Search code examples
x86armhardwarecpu-architectureprocessor

Could a processor be made that supports multiple ISAs? (ex: ARM + x86)


Intel has been internally decoding CISC instructions to RISC instructions since their Skylake(?) architecture and AMD has been doing so since their K5 processors. So does this mean that the x86 instructions get translated to some weird internal RISC ISA during execution? If that is what is happening, then I wonder if its possible to create a processor that understands (i.e, internally translates to its own proprietary instructions) both x86 and ARM instructions. If that is possible, what would the performance be like? And why hasn't it been done already?


Solution

  • The more different the ISAs, the harder it would be. And the more overhead it would cost, especially the back-end. It's not as easy as slapping a different front-end onto a common back-end microarchitecture design.

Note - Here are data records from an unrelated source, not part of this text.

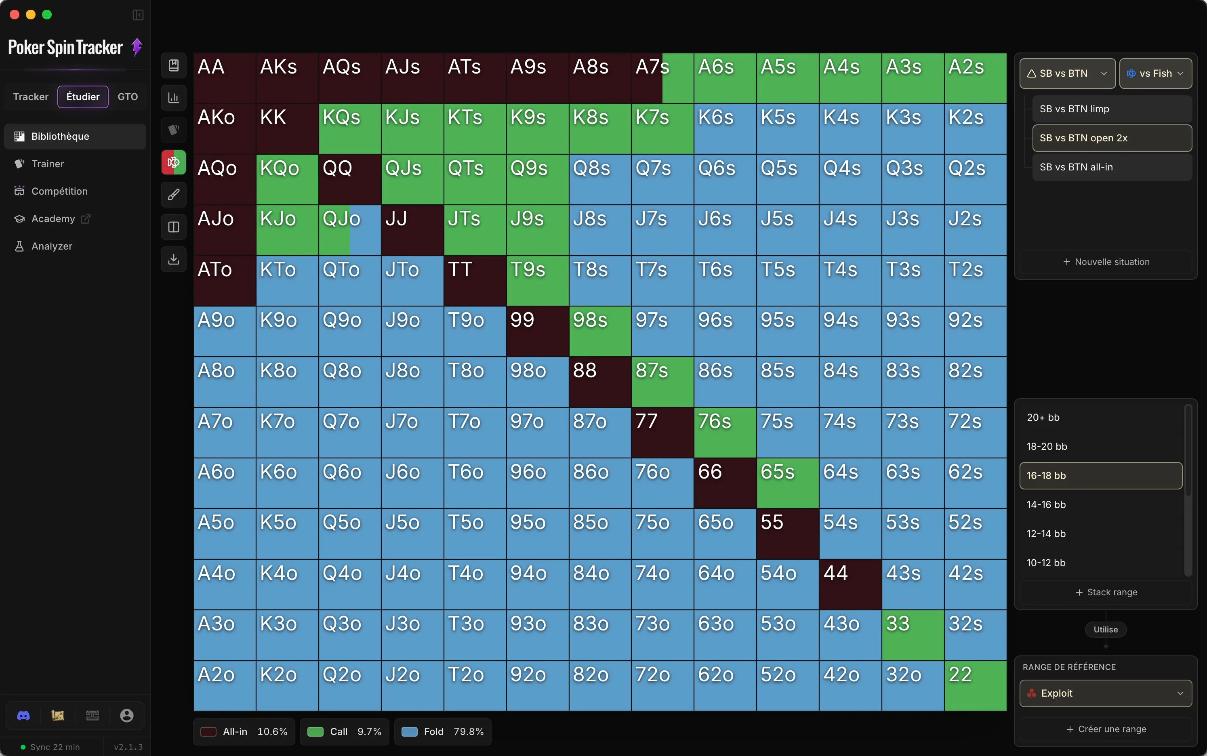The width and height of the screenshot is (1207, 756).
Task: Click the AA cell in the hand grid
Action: (225, 78)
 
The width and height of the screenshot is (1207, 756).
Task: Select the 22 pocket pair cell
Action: (975, 685)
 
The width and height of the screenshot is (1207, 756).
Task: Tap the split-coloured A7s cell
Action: (662, 78)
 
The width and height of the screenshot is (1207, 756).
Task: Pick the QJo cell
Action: (350, 230)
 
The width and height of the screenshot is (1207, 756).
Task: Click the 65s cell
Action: (788, 483)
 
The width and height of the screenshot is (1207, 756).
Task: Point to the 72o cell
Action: (662, 685)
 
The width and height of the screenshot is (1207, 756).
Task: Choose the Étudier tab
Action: (83, 97)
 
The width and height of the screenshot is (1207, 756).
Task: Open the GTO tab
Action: (128, 97)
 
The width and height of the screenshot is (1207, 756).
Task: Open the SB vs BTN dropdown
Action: (1067, 74)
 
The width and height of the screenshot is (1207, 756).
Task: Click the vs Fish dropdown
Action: (1155, 74)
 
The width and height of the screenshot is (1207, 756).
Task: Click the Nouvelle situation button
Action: (1106, 262)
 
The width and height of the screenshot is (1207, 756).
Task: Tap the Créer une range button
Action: (1106, 729)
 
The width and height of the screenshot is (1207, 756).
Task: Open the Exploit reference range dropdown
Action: (1106, 693)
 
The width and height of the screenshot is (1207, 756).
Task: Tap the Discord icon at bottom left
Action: (23, 716)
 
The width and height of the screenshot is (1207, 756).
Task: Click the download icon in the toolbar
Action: (174, 259)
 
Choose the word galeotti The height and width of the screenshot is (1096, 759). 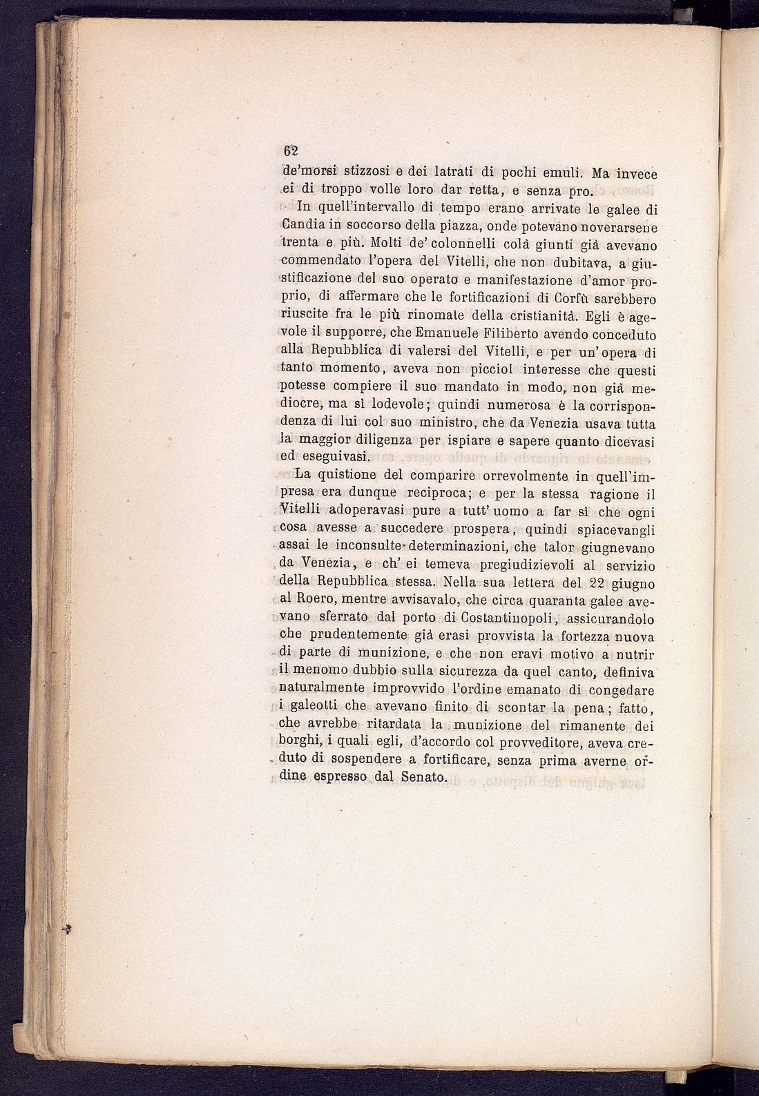coord(316,707)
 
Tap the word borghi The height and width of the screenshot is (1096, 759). coord(296,743)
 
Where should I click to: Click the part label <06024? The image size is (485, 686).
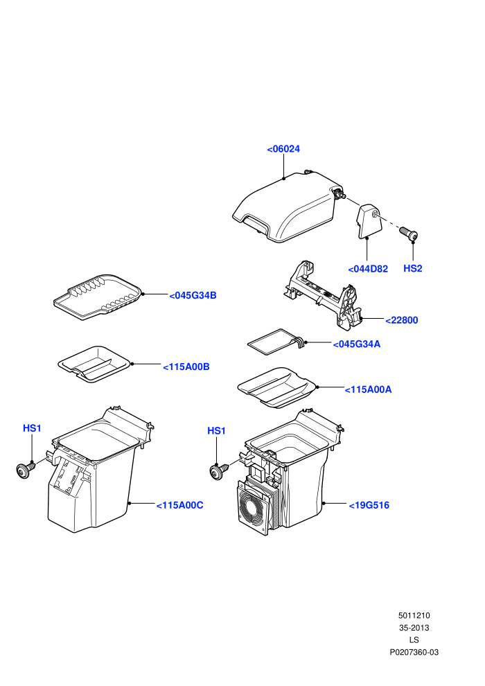coord(283,149)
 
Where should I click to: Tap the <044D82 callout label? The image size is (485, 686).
coord(368,269)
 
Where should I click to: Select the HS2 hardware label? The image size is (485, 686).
coord(412,268)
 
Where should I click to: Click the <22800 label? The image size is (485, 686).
coord(401,320)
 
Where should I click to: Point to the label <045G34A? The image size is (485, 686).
coord(356,344)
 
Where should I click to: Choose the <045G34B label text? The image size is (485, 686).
coord(193,295)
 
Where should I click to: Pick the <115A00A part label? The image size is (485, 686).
coord(368,389)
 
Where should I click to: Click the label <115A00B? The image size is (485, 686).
coord(186,367)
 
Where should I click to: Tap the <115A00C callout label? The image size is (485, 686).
coord(179,505)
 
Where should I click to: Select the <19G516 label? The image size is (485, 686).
coord(369,505)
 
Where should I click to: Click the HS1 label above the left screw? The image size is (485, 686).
coord(32,428)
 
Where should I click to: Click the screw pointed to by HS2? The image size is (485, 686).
coord(409,234)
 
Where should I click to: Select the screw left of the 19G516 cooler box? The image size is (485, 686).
coord(219,471)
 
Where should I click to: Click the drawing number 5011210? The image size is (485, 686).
coord(414,615)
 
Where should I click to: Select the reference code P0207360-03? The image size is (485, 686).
coord(414,652)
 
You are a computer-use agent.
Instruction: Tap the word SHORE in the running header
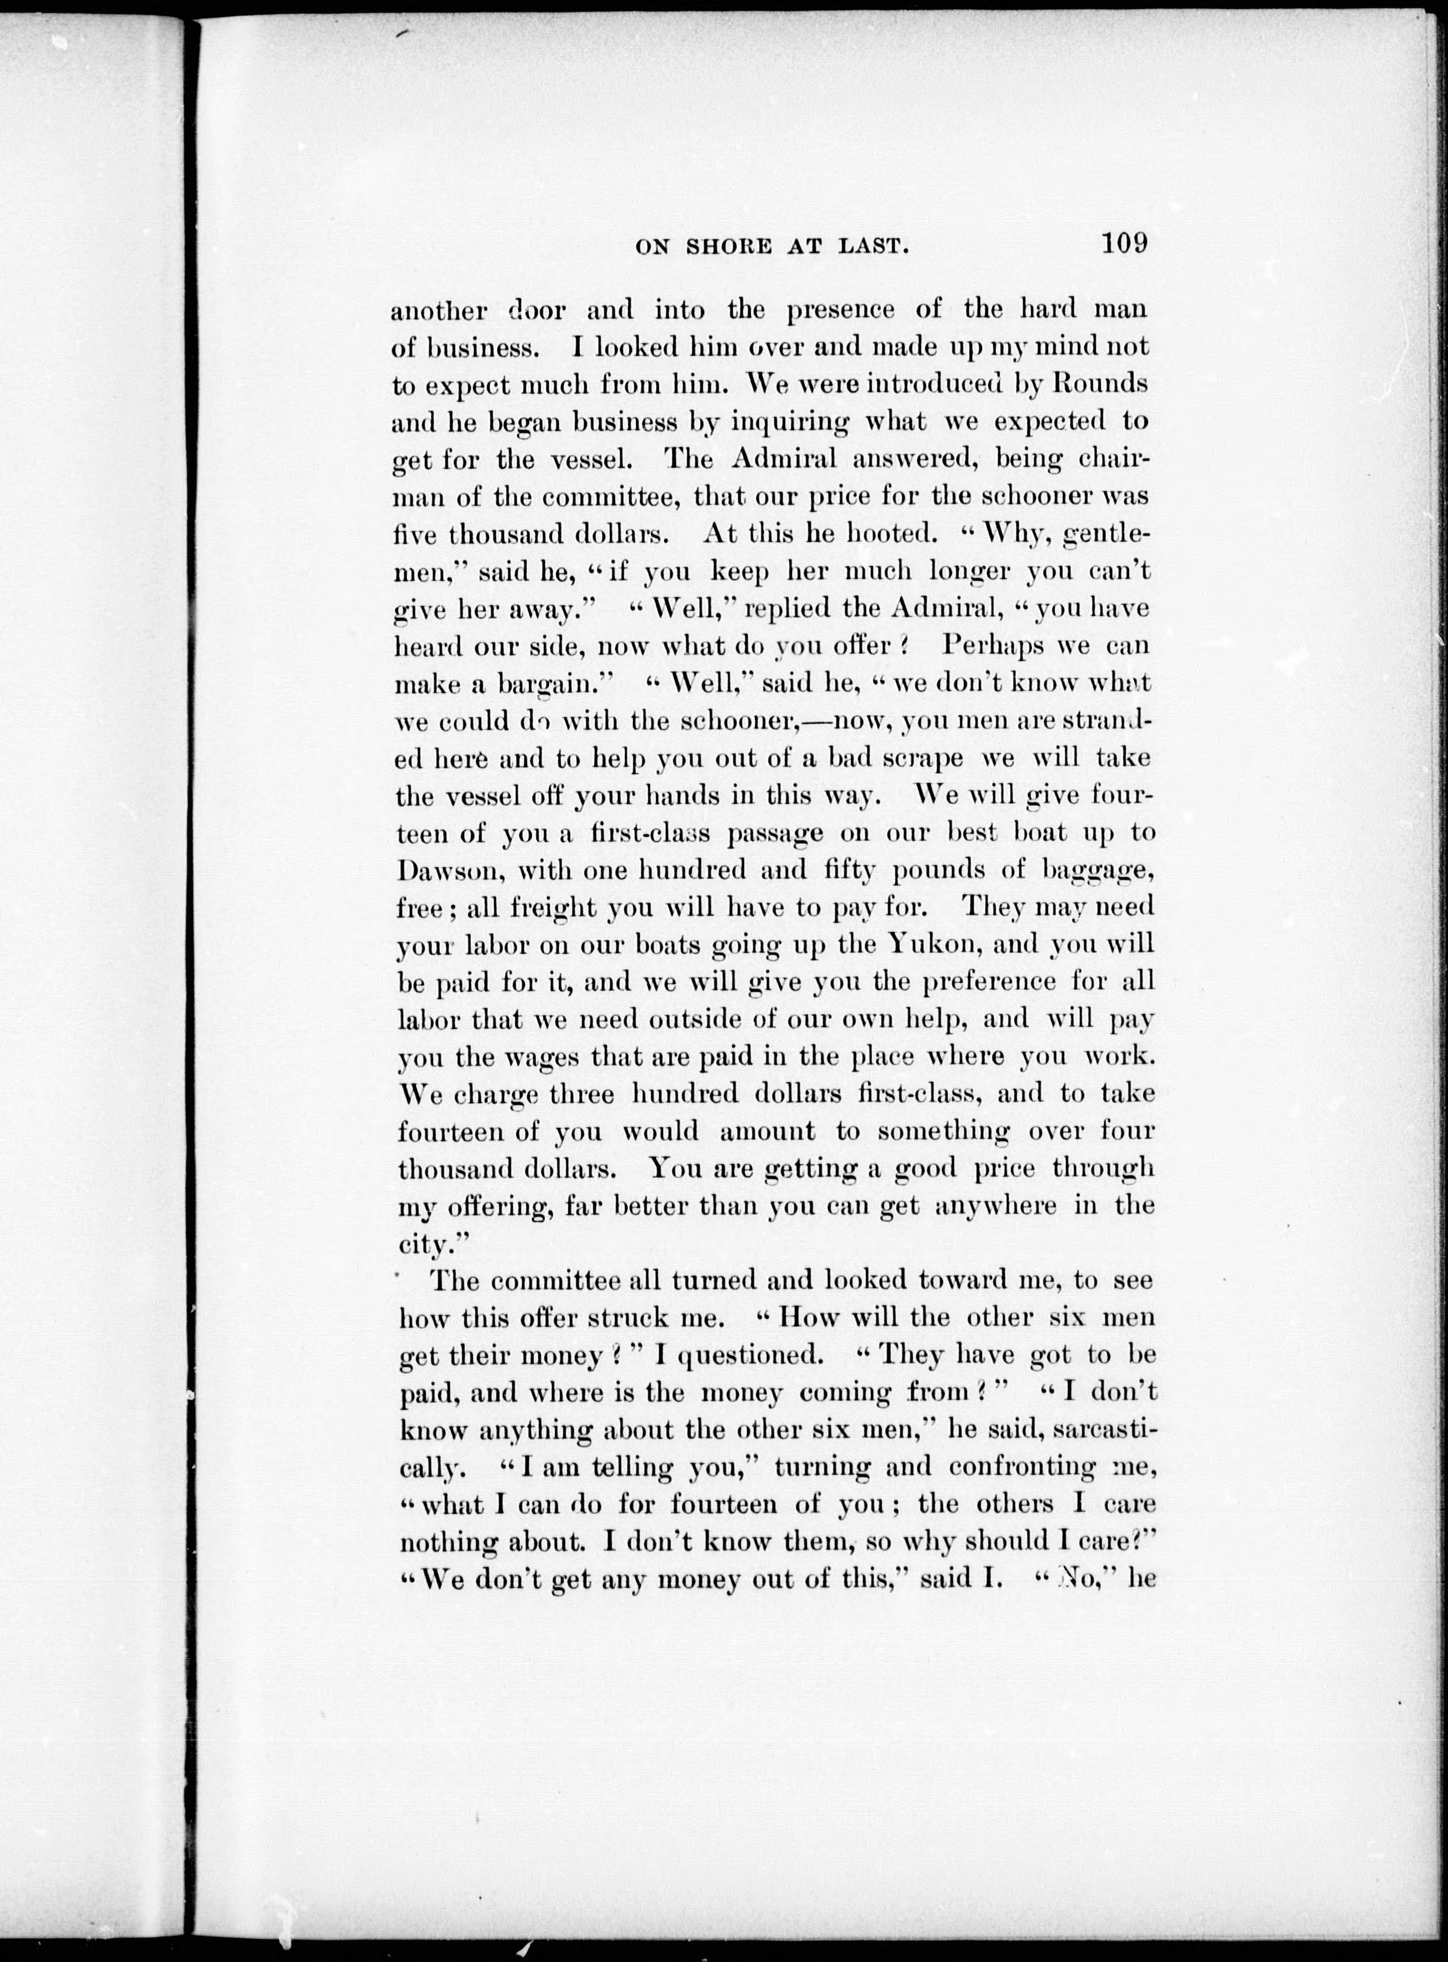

    If it was just a die area cost for different decoders, not other power or perf differences, that would be minor and totally viable these days, with large transistor budgets. (Taking up space in a critical part of the chip that places important things farther from each other is still a cost, but that's unlikely to be a problem in the front-end). Clock or even power gating could fully power down whichever decoder wasn't being used. But as I said, it's not that simple because the back-end has to be designed to support the ISA's instructions and other rules / features; CPUs don't decode to a fully generic / neutral RISC back-end. Related: Why does Intel hide internal RISC core in their processors? has some thoughts and info about what what the internal RISC-like uops are like in modern Intel designs.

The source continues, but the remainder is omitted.